The organonitriles, 2S-1-Cyano-2-hydroxy-3,4-epithiobutane (erythro and threo) (CHEB), isolated from the seed of Crambe abyssinica were administered by gavage to male Fischer-344 rats. Rats given 50 mg/kg/day were killed at 24, 48, and 72 hr. The rats given 100 mg/kg/day were killed at 48 and 72 hr. Serum urea nitrogen and creatinine were increased by 48 hr and further elevated by 72 hr. Glomerular filtration rate (GFR) of the 50 mg/kg CHEB rats was elevated at 24 hr but fell to subnormal values by 72 hr.

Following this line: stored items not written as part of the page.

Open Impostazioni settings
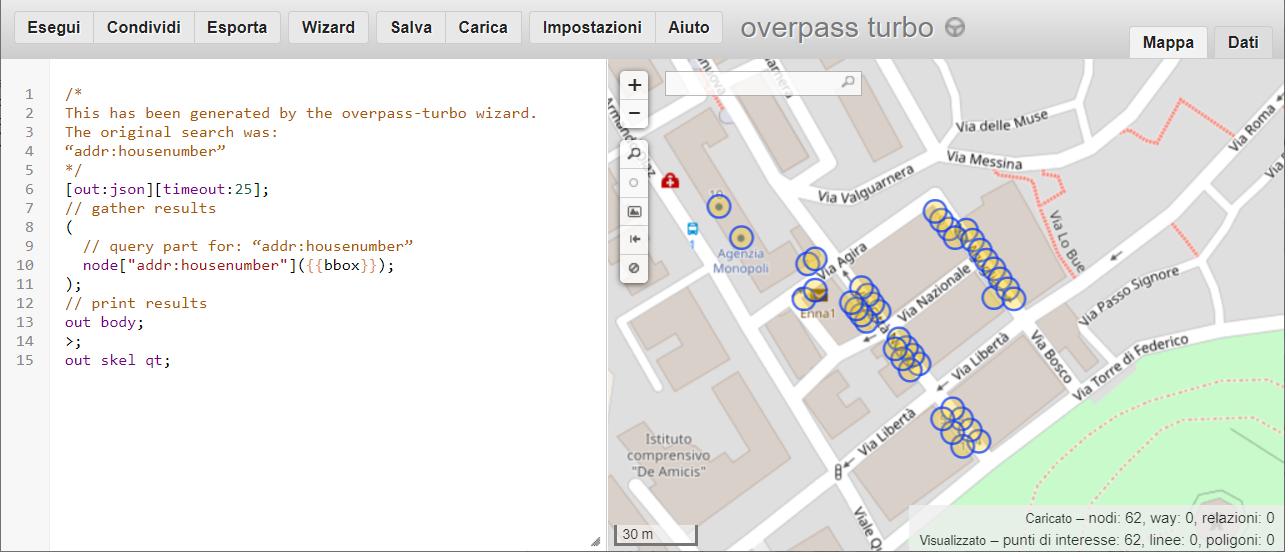 (x=592, y=28)
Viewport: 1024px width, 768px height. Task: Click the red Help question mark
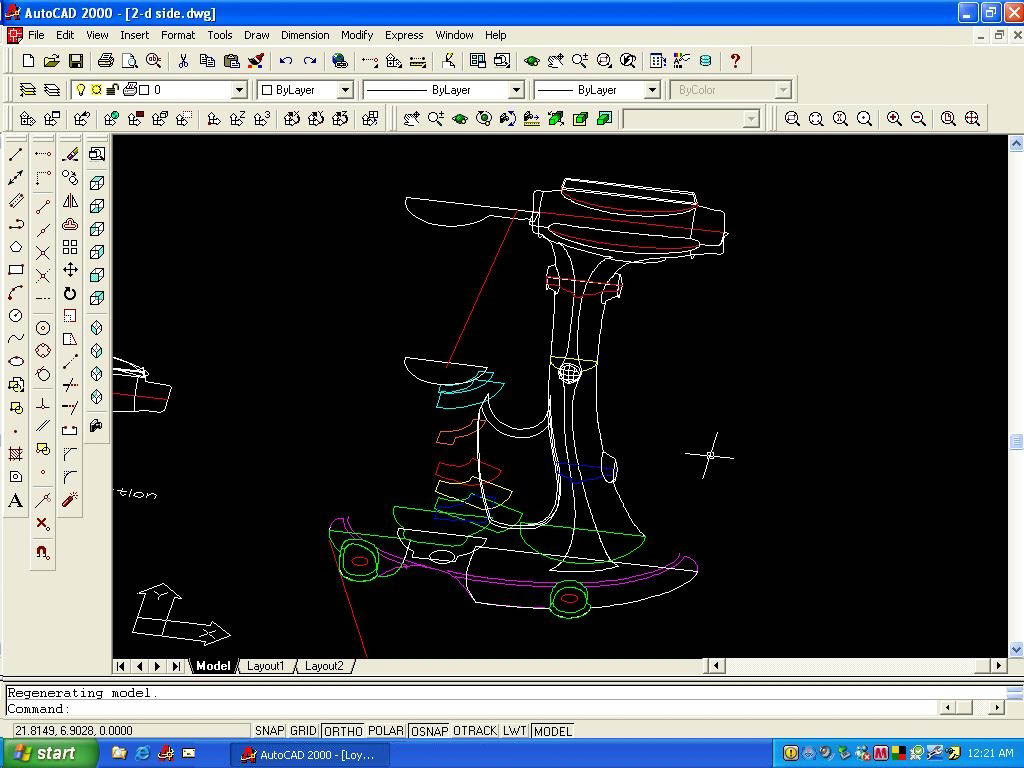735,61
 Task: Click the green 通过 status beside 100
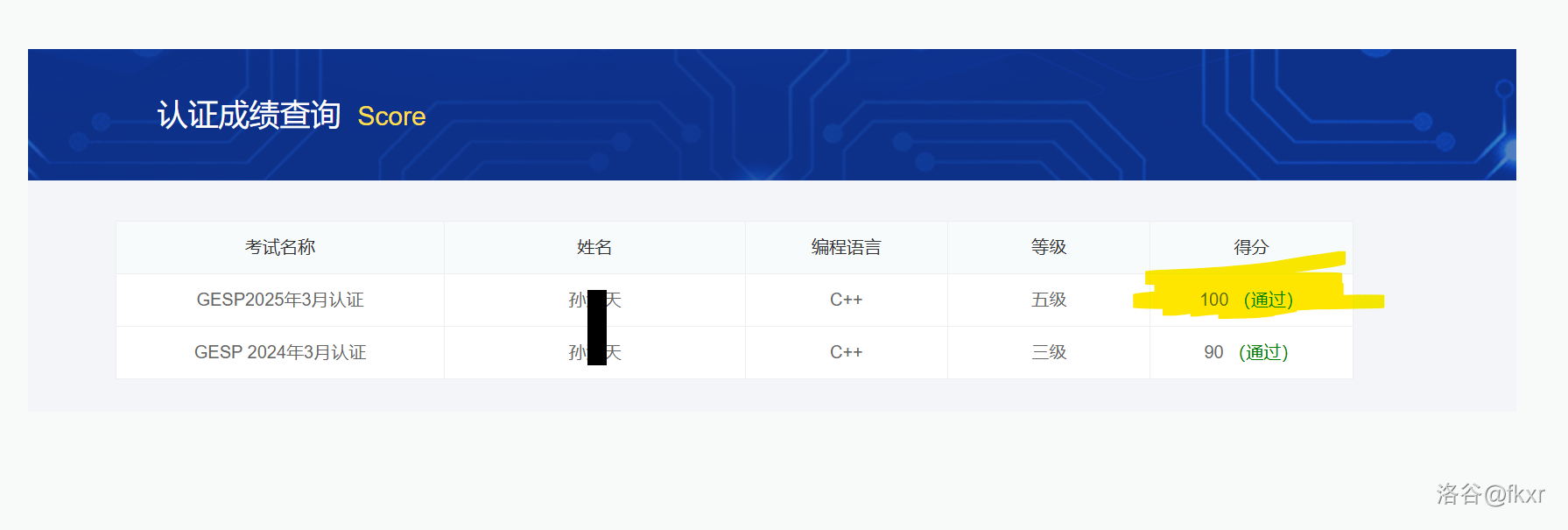click(1269, 300)
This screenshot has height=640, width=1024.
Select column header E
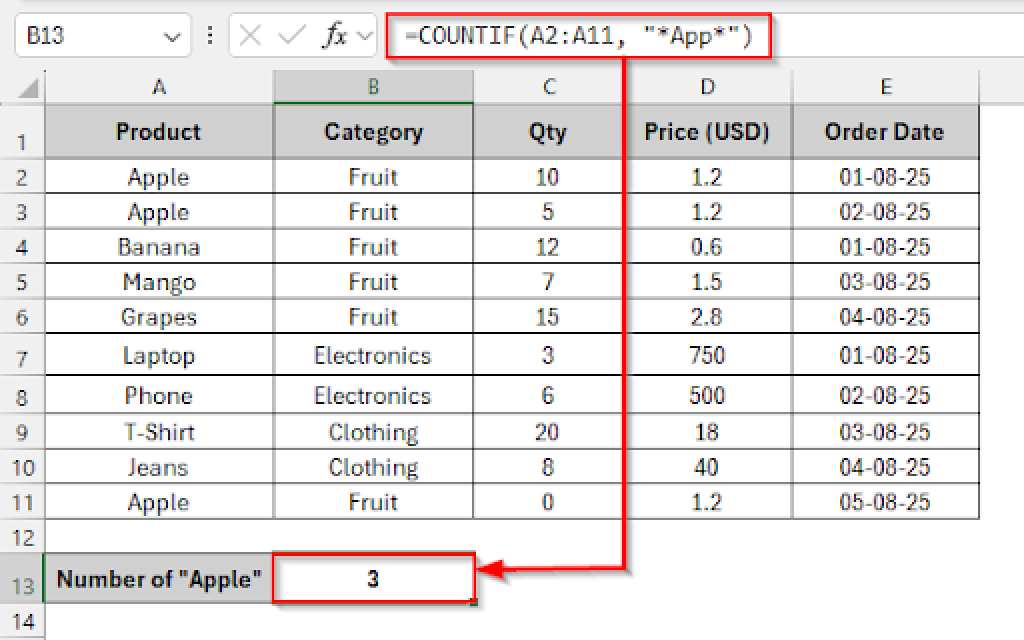[886, 86]
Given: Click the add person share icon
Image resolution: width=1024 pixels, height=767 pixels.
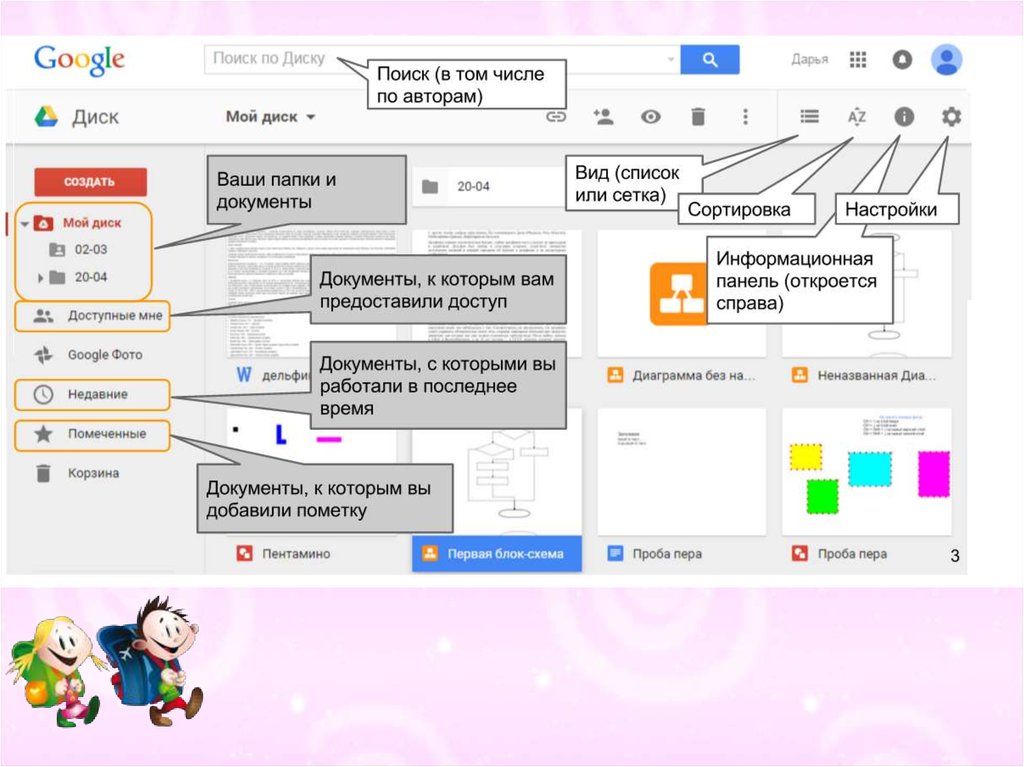Looking at the screenshot, I should tap(603, 117).
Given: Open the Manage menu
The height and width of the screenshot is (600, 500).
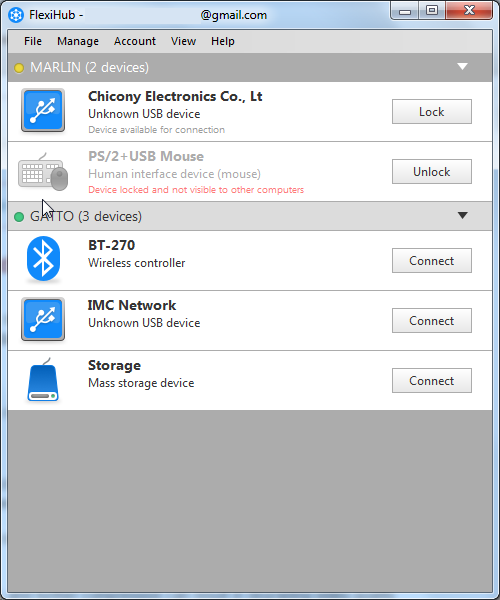Looking at the screenshot, I should pos(78,41).
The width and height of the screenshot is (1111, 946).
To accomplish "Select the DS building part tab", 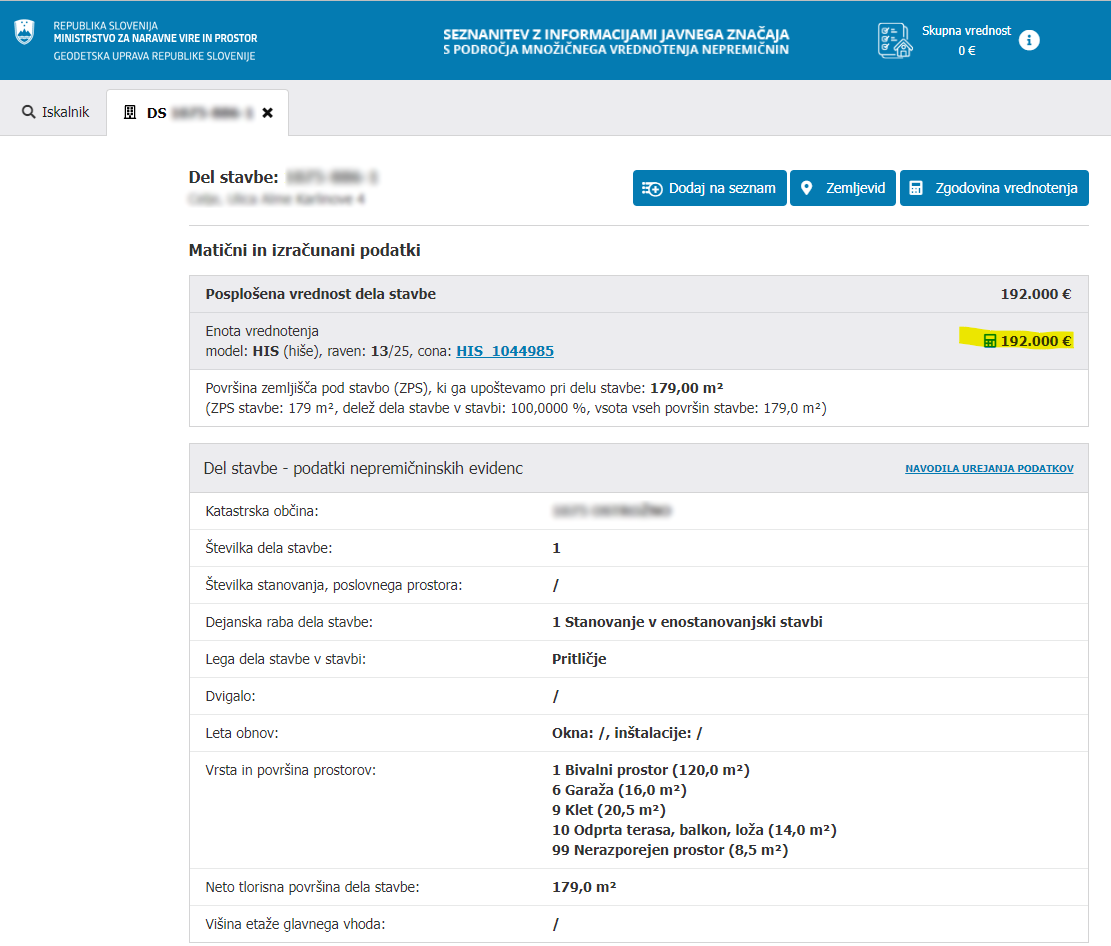I will (197, 113).
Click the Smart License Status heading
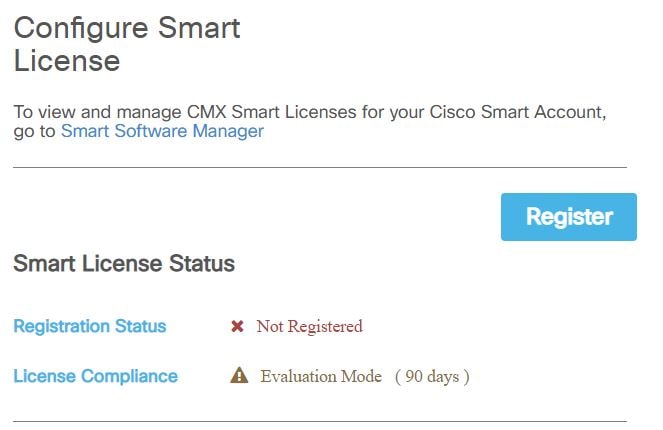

The GFR of the 100-mg/kg group was decreased at 48 and 72 hr. Urine output of the 50-mg/kg group increased continuously through 72 hr, while urine output of the 100-mg/kg group was increased to a lesser degree. Urinary N-acetyl-beta-D-glucosaminidase (NAG) activity (nmol/hr/mg creatinine) was significantly elevated in both groups by 48 hr, and further increased by 72 hr. Twenty-four hours after administration of 50 mg/kg, renal proximal tubular epithelial cells of some rats had fine cytoplasmic vacuolation. At 48 and 72 hr, necrosis and coarse vacuolation of proximal tubular epithelial cells occurred in both dose groups. The necrosis was most severe at the apexes of the medullary rays and the coarse vacuolation extended deeply toward the outer stripe of the outer zone of the medulla. Higher doses and/or longer times of CHEB administration resulted in a more extensive lesion distribution. It is concluded that CHEB induces nephrotoxicity in rats characterized by nonoliguric, acute renal failure, and morphological lesions preferentially involving the pars recta of the proximal tubules.

Published

1985